» TEXT SHOWN
>> Start

Addresses

At 223 Maundrell Terrace, Aspley, Queensland 4034

Type of place

Villa

Period

World War II 1939-1945

Style

Queenslander

This is an image of the local heritage place known as Residence 'Ravenscraig'

Ravenscraig

Ravenscraig Download Citation (pdf, 563.37 KB)

Addresses

At 223 Maundrell Terrace, Aspley, Queensland 4034

Type of place

Villa

Period

World War II 1939-1945

Style

Queenslander

‘Ravenscraig’ was built in 1941 for businessman and state politician Arthur Bruce Pie and was the venue for discussions between Pie and Robert Menzies about the creation of the Liberal Party. Designed by prominent Brisbane architect Mervyn H. Rylance, it is reminiscent of the American ranch style and may be the last grand home constructed in Brisbane in World War II before wartime restrictions caused the cessation of non-military building projects. Other prominent residents of ‘Ravenscraig’ have included former University of Queensland Deputy Chancellor August Gehrmann and chemist chain owner Max Talbot.

Lot plan

L20_RP92044

Key dates

Local Heritage Place Since —

Date of Citation —

Construction

Roof: Tile;
Walls: Face brick

People/associations

Mervyn Hamilton Rylance (Architect)

Criterion for listing

(A) Historical; (B) Rarity; (E) Aesthetic; (H) Historical association

Interactive mapping

City Plan Interactive Mapping

Lot plan

L20_RP92044

Key dates

Local Heritage Place Since —

Date of Citation —

Construction

Roof: Tile;
Walls: Face brick

People/associations

Mervyn Hamilton Rylance (Architect)

Criterion for listing

(A) Historical; (B) Rarity; (E) Aesthetic; (H) Historical association

Interactive mapping

City Plan Interactive Mapping

History

Aspley was first surveyed for sale and settlement in 1857 and developed as large allotments for farming, which continued well into the twentieth century. In 1941 Queensland Government politician, Arthur Bruce Pie, purchased a large allotment in Aspley on the crest of a hill as a site for his lavish semi-rural family home.

Born in 1902 at Coburg, Victoria, Pie was educated at Caulfield Grammar School before leaving at age 15 to work for the importers Harrisons, Ramsay Pty Ltd. In 1922 he was made merchandising manager in the firm’s Brisbane office before returning to Melbourne to become the manager from 1924 to 1927. In 1925 Pie married Jean Margaret Wright and the couple went on to have six sons and one daughter. In 1927 he returned to Brisbane where he established the importing and manufacturing firm Bruce Pie & Co. in 1927. He then founded the Australian Bedding Company, a textile and manufacturing firm, which expanded in 1939 due to greater demand caused by the outbreak of World War II. Pie became interested in politics. He entered the Queensland Parliament as the Independent/Democrat Member for Hamilton in 1941, taking the seat from the leader of the conservative United Australia Party. Soon after this victory, Pie contracted architect Mervyn Rylance to design his family house on his Aspley land. Pie lodged a building application which was approved in early July 1941.

>> End

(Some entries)
>> Start

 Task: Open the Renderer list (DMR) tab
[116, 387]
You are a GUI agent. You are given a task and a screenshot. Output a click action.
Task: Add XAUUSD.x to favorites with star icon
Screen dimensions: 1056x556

>> End

» TASK INSTRUCTIONS
Quote the Ravenscraig heritage listing word for word, starting at the words "Aspley was first" and stopping after the words "semi-rural family home.".

» ANSWER FOR THE TASK
Aspley was first surveyed for sale and settlement in 1857 and developed as large allotments for farming, which continued well into the twentieth century. In 1941 Queensland Government politician, Arthur Bruce Pie, purchased a large allotment in Aspley on the crest of a hill as a site for his lavish semi-rural family home.